(Stored items)
+ + + + +

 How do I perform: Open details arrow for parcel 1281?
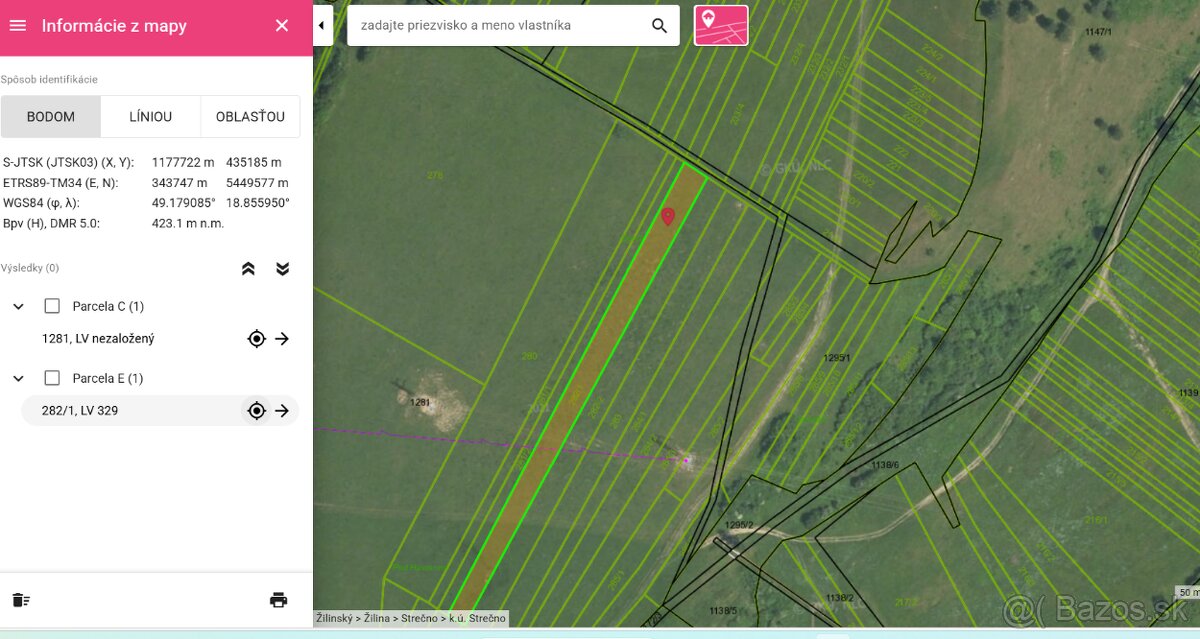[x=282, y=339]
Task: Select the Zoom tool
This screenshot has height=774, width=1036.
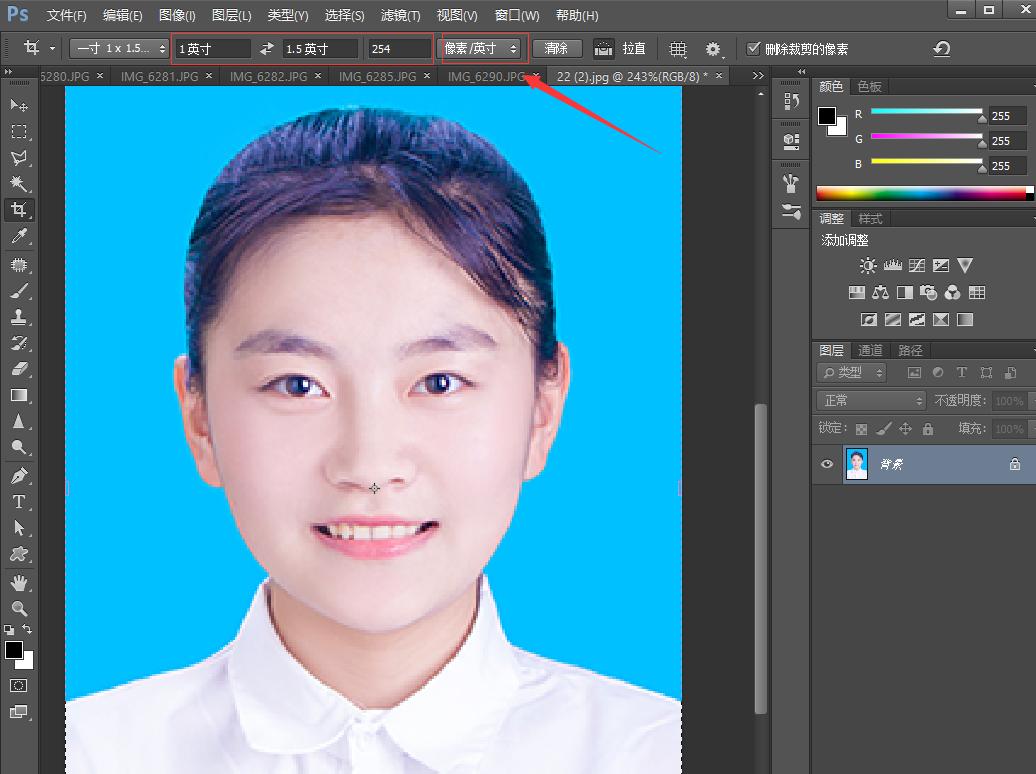Action: tap(20, 610)
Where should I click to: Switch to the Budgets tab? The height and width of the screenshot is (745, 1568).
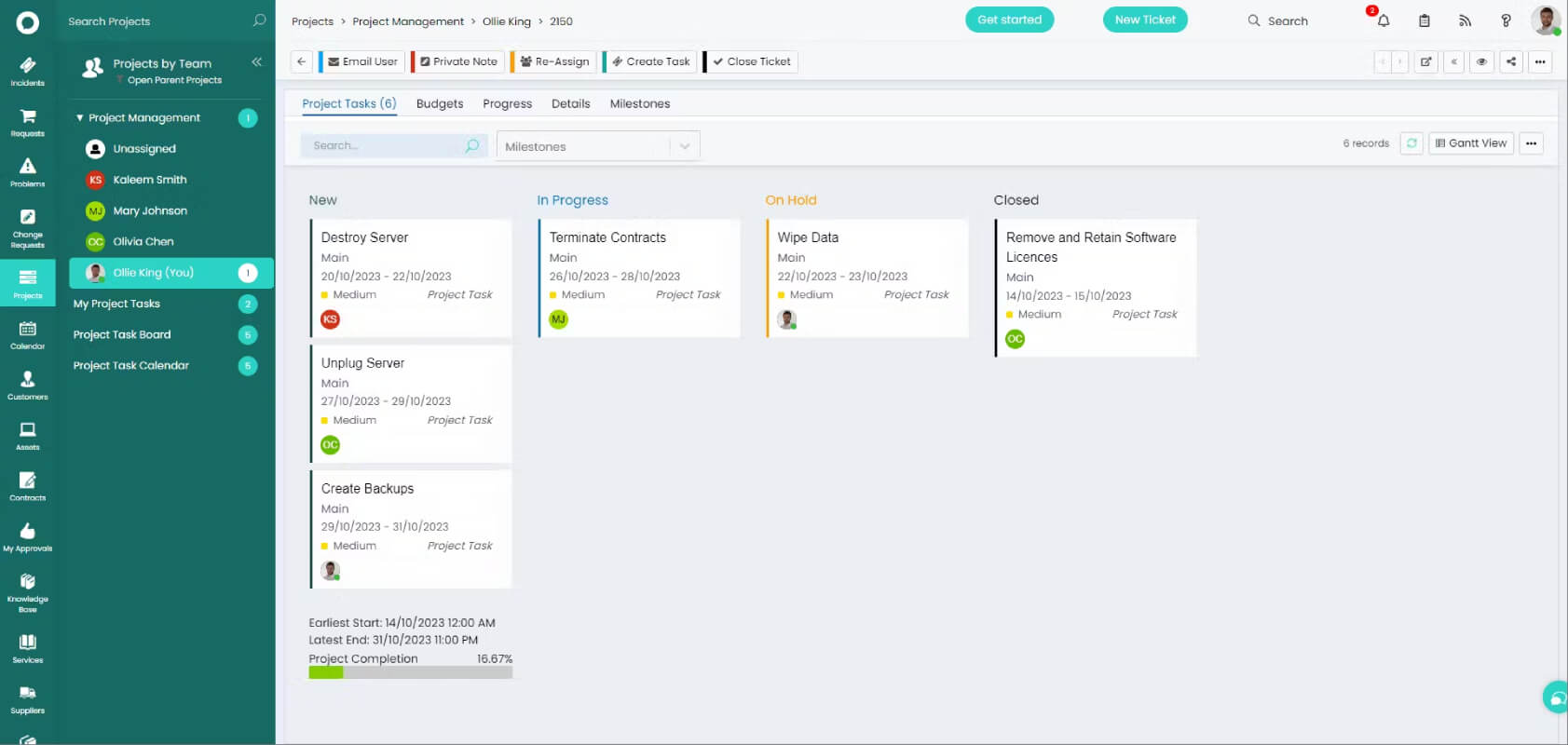coord(440,103)
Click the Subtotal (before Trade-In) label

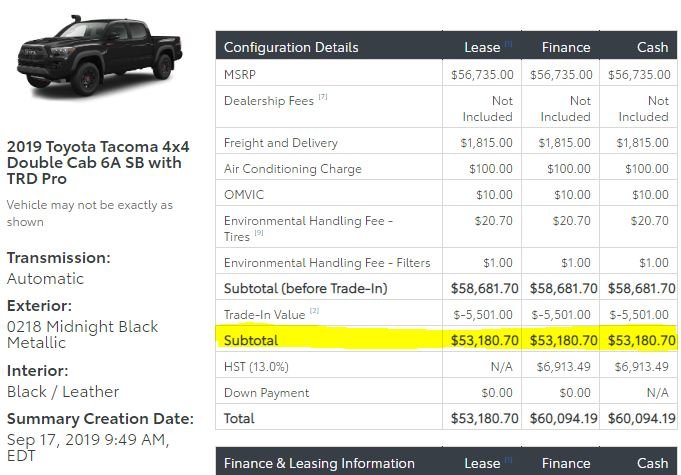(x=305, y=289)
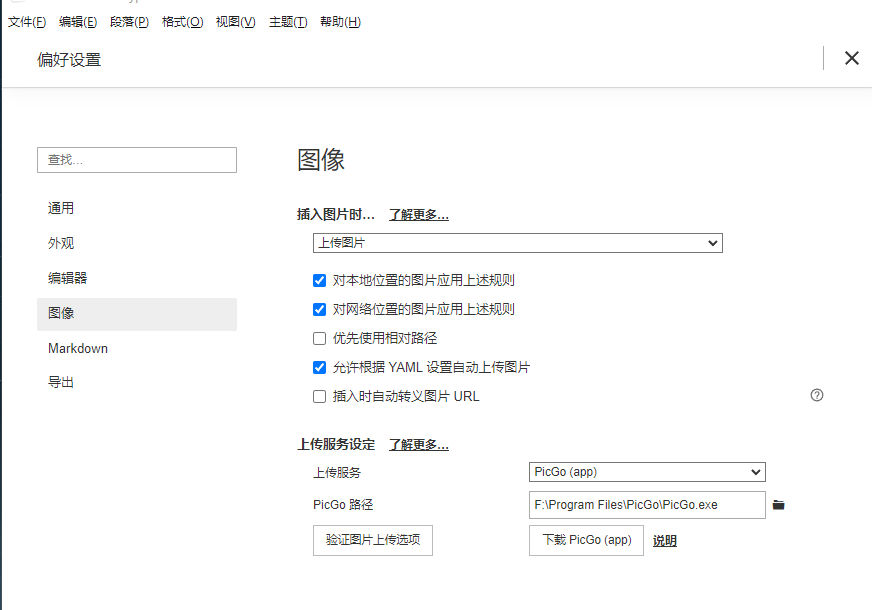The height and width of the screenshot is (610, 872).
Task: Open the 说明 link
Action: [x=665, y=541]
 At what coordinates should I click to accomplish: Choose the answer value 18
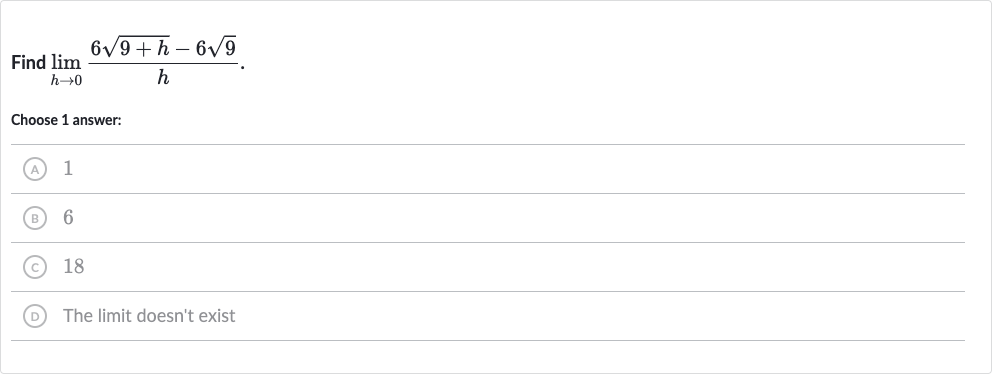(73, 266)
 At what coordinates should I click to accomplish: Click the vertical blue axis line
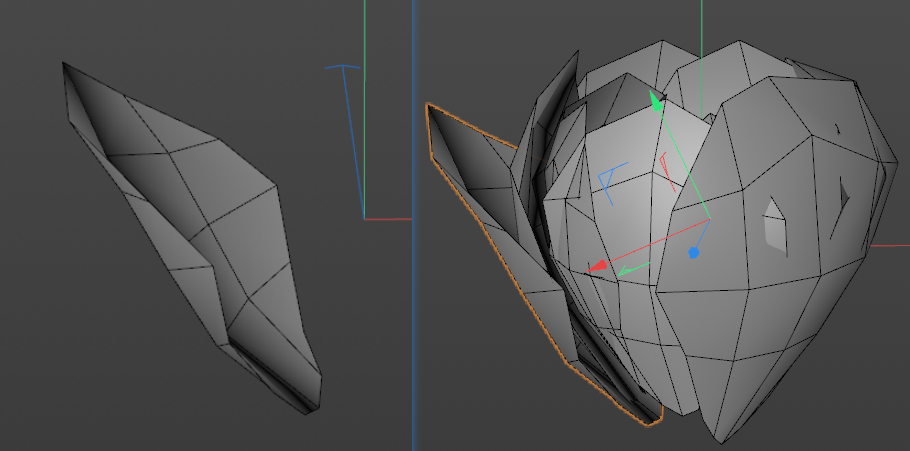[413, 300]
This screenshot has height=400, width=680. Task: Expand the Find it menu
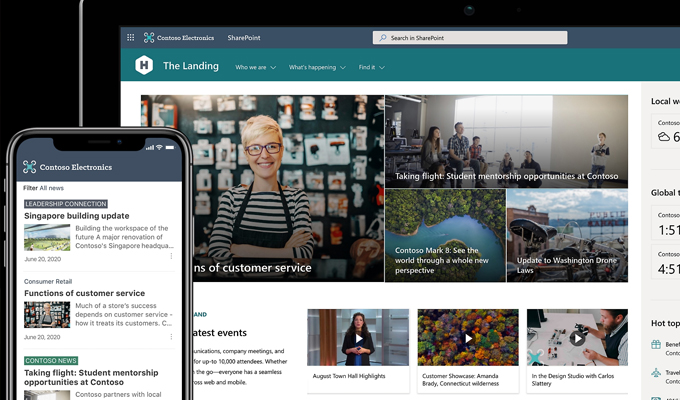tap(372, 68)
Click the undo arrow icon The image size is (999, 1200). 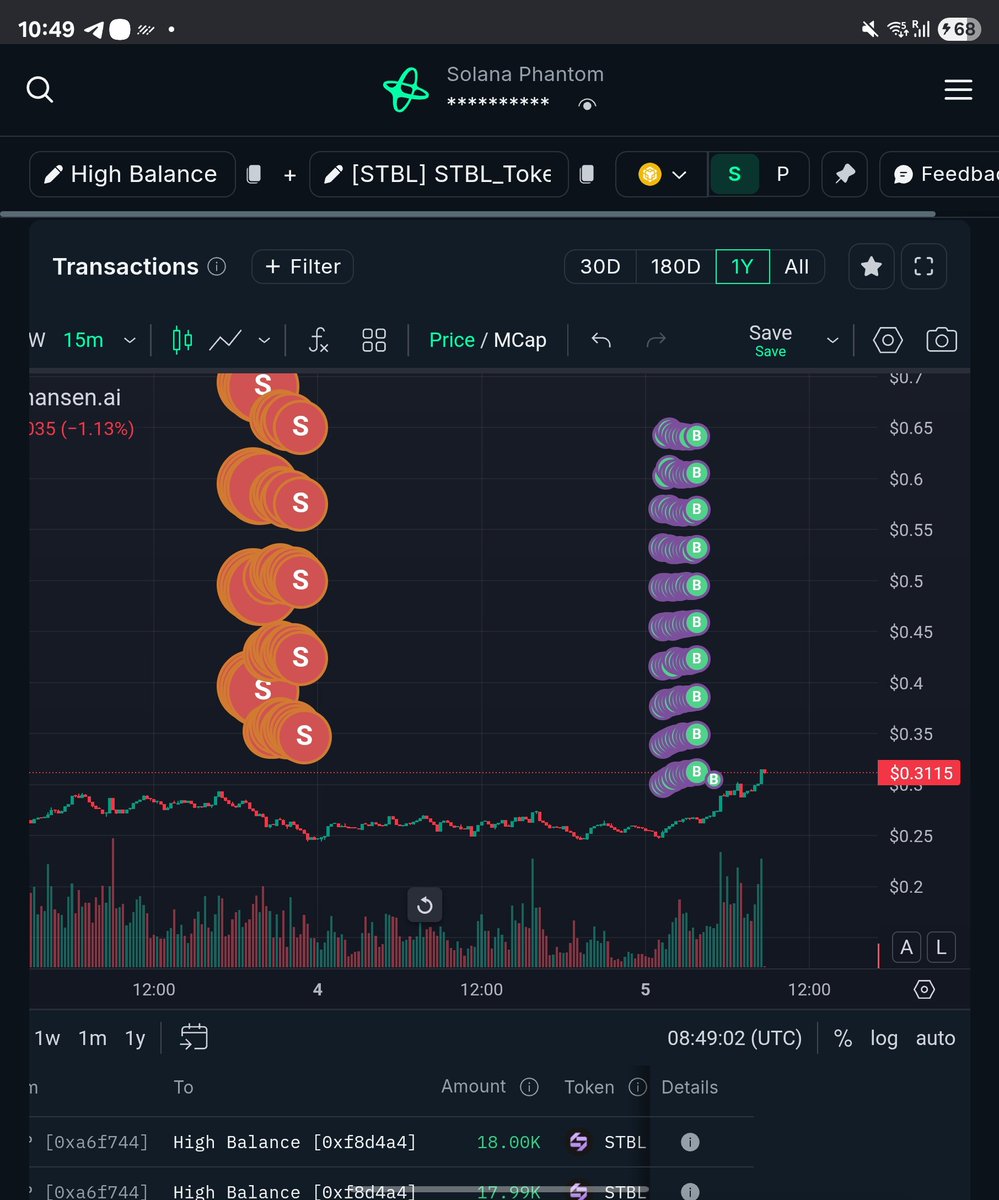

+ + + + +

§ **Instructions for the task**
Would you retype every record above exactly, leaving out the pictures?

§ **Solution for this problem**
 How do I perform: Open details arrow for parcel 1281?
[x=282, y=339]
Task: Select the Zoom tool
This screenshot has height=774, width=1036.
Action: tap(20, 610)
Where should I click to: Switch to the Budgets tab? The height and width of the screenshot is (745, 1568).
coord(440,103)
Click the Subtotal (before Trade-In) label

(x=305, y=289)
The height and width of the screenshot is (610, 872).
Task: Open the 说明 link
Action: [x=665, y=541]
 At what coordinates should I click to accomplish: Choose the answer value 18
(73, 266)
 At what coordinates should I click to accomplish: Click the vertical blue axis line
[413, 300]
This screenshot has height=400, width=680. Task: Expand the Find it menu
tap(372, 68)
Click the undo arrow icon The image size is (999, 1200). 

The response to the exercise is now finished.